June 16, 2014 / 7:35 AM / in 4 years

U.S. firm CCI to start naphtha trading in Asia -sources

* CCI hires Singapore-based trader for naphtha -mkt sources

* Company has not responded to requests for comment

* Firm currently trades fuel oil, petchem from Singapore

By Seng Li Peng

SINGAPORE, June 17 (Reuters) - U.S. company Castleton Commodities International LLC (CCI) is expanding its oil product trading in Asia to include naphtha, market sources said.

The privately held commodities merchant has been trading fuel oil through its Singapore office for more than 18 months, along with petrochemical feedstocks including aromatics and olefins derivatives.

A string of firms have either expanded or started naphtha trading operations in Singapore in recent years, as the region looks to plug a supply gap with shipments from Europe and the Mediterranean.

Four traders said CCI has hired a Singapore-based South Korean trader for its light fuel business, although it was unclear when he would officially join the firm. They declined to be named as they were not authorised to speak with media.

CCI, previously known as Louis Dreyfus Highbridge Energy and headquartered in Connecticut, did not respond to requests for comment by email or by phone.

Naphtha, a feedstock for petrochemicals that are used to make plastics, could complement CCI’s petrochemicals business, the traders said.

The move would also come as the United States could start to push more naphtha to Asia as petrochemical firms in the country increasingly turn to ethane instead as a result of the shale gas boom.

“Naphtha has lots of arbitrage flows and there could be more U.S. cargoes coming to Asia in the future,” said a Singapore-based trader.

The trader joining CCI left his previous firm, headquartered in Singapore, in early June, the sources said.

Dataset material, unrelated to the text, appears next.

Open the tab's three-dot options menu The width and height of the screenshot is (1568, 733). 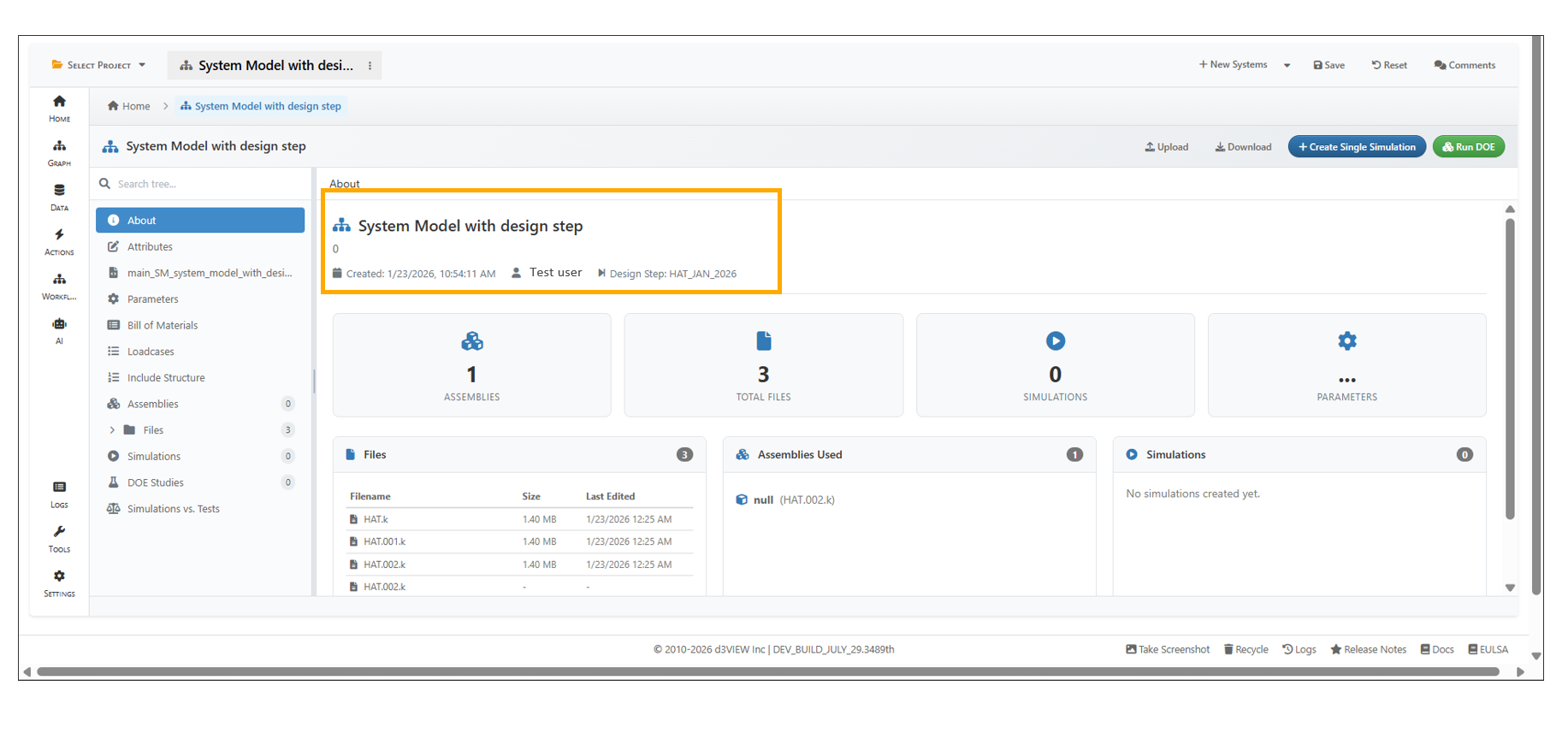[x=370, y=66]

As a rule of thumb, traders do not trade the same product for a period of about two or three months after leaving a company, they added.

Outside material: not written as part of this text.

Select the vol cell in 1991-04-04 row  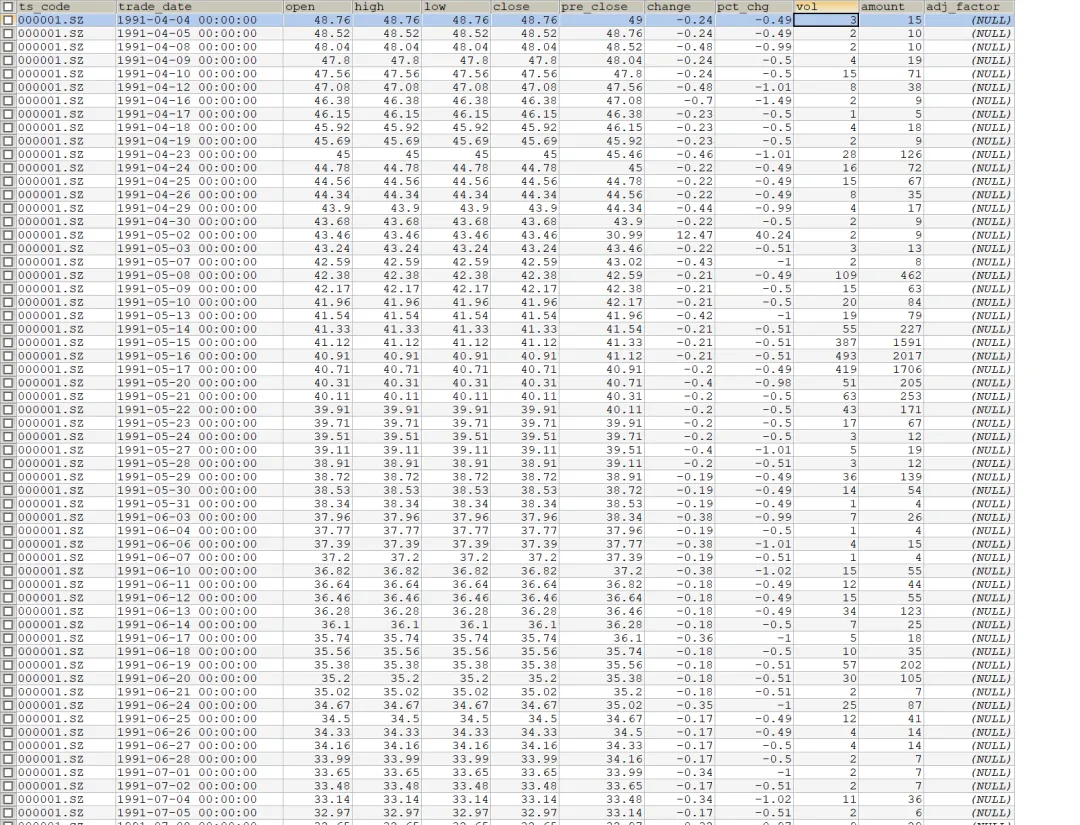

Other firms that have expanded or started naphtha operations in the city state since 2008 include Norway’s Statoil, Mercuria Energy, Mabanaft GmbH and Noble Group.

In the first half of 2014, a monthly average of 1.3 million tonnes of naphtha were lifted from the West for arrival in Asia. That compared with a monthly average of 1 million tonnes in the same period last year.

But supplies in Asia are expected to increase with three new condensate splitters, totalling 380,000 barrels per day (bpd), starting to operate from July.

Two of those are in South Korea, owned by SK Energy and Samsung Total, and one is in Singapore, owned by Jurong Aromatics. Typically, naphtha accounts for more than 40 percent of oil products made in a condensate splitter.